Lo que en el ámbito sanitario se traduce en que los Estados Partes “exigirán a los profesionales de la salud que presten a las personas con discapacidad atención de la misma calidad que a las demás personas sobre la base de un consentimiento libre e informado, entre otras formas mediante la sensibilización respecto de los derechos humanos, la dignidad, la autonomía y las necesidades de las personas con discapacidad a través de la capacitación y la promulgación de normas éticas para la atención de la salud en los ámbitos público y privado” [6].

Esta exigencia supone un verdadero cambio paradigmático, pues la figura jurídica del apoyo al paciente con discapacidad psíquica e intelectual habrá de convertirse en la regla general, mientras que la figura de la sustitución de la voluntad habrá de ir quedando relegada al plano de la excepcionalidad.

Parece que la mayor dificultad que plantea esta nueva concepción estriba en saber cómo implementar este sistema asistencial, tanto en el ámbito de la práctica médica habitual, como en el ámbito propio de la investigación clínica.

Quizá lo más lógico sería atender al caso concreto, es decir, a la realidad particular de cada paciente, abandonando así cualquier intento de establecer protocolos de actuación unificados. Para ello, habrá de contarse con el apoyo sistemático de un facultativo que determine las posibilidades cognitivas del paciente con discapacidad mental. Después, una tercera persona, designada a poder ser por el propio paciente, ayudará a éste a comprender mejor los aspectos concretos del tratamiento, investigación o intervención quirúrgica en cuestión. En caso de que el paciente no designase a ninguna persona como asistente, podría ser el propio juez quien lo hiciese, con la finalidad de garantizar que el paciente con discapacidad mental tome su decisión de forma libre, consciente y suficientemente informada.


[1] El 12 de julio de 1974 el Congreso de los Estados Unidos de Norteamérica aprobó la National Research Act, a través de la cual se creaba la Comisión Nacional para la Protección de los Seres Humanos en la Investigación Científica, Médica y en las Ciencias de la Conducta. Dicha Comisión tenía como misión principal identificar los principios éticos fundamentales para la orientación de la relación sanitaria en todas sus manifestaciones.

[2] En el ordenamiento jurídico español, el principio de autonomía del paciente queda regulado en la Ley 41/2002 de 15 de noviembre, básica reguladora de la autonomía del paciente y de derechos y obligaciones en materia de información y documentación clínica. En el artículo 8 de esta misma ley se regula la figura del consentimiento informado.

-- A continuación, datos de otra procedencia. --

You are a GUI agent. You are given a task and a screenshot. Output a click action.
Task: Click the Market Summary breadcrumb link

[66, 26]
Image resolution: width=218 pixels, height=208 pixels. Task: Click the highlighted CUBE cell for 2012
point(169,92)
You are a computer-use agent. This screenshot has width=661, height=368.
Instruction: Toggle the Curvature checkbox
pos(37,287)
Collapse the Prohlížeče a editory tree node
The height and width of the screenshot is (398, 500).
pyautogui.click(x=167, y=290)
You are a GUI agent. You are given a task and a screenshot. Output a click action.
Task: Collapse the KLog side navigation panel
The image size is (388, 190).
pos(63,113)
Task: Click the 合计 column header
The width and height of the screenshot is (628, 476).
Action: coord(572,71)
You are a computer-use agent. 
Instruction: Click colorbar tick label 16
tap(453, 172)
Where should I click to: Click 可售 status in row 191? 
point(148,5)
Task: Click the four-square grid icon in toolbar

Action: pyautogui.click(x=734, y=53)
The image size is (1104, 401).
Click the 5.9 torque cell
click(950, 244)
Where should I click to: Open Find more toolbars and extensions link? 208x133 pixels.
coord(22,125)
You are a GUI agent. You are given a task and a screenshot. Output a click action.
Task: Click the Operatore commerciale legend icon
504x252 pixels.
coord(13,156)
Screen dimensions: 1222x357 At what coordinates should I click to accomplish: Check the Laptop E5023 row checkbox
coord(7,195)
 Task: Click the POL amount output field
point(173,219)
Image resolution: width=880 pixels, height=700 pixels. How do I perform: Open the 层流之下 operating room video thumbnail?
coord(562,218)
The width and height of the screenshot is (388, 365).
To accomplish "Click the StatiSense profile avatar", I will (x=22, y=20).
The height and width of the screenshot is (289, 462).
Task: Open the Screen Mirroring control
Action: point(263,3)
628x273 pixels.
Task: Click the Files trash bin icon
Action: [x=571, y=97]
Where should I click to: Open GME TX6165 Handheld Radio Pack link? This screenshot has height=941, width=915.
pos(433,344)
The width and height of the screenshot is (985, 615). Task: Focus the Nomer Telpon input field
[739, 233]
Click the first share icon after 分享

[3] El artículo 200 del Código Civil español determina que “son causas de incapacitación las enfermedades o deficiencias persistentes de carácter físico o psíquico que impidan a la persona gobernarse por sí misma”. La incapacitación judicial dará lugar o bien a un régimen de tutela o bien de curatela. Véase artículo 215 CC.

[4] España firmó la Convención el 30 de marzo de 2007 y la ratificó el 23 de noviembre del mismo año.

[5] En el Código Civil español la “capacidad jurídica” coincide con la “personalidad jurídica”, es decir, con la titularidad de derechos, mientras que la “capacidad de obrar” atiende al ejercicio de tales derechos. La “personalidad jurídica” se adquiere con el nacimiento, mientras que la “capacidad de obrar” se obtiene con la mayoría de edad y se pierde con una incapacitación judicial. A pesar de esta diferenciación, el Ordenamiento jurídico español asume la “capacidad jurídica” formulada en la Convención como “capacidad de obrar”. Es decir, pasa de un sistema basado eminentemente en la figura de la “tutela” a un sistema de “curatela”. Véanse artículos 222 y 287 CC respectivamente.

[6] Véase artículo 25 d) de la Convención Internacional de los derechos de las personas con discapacidad.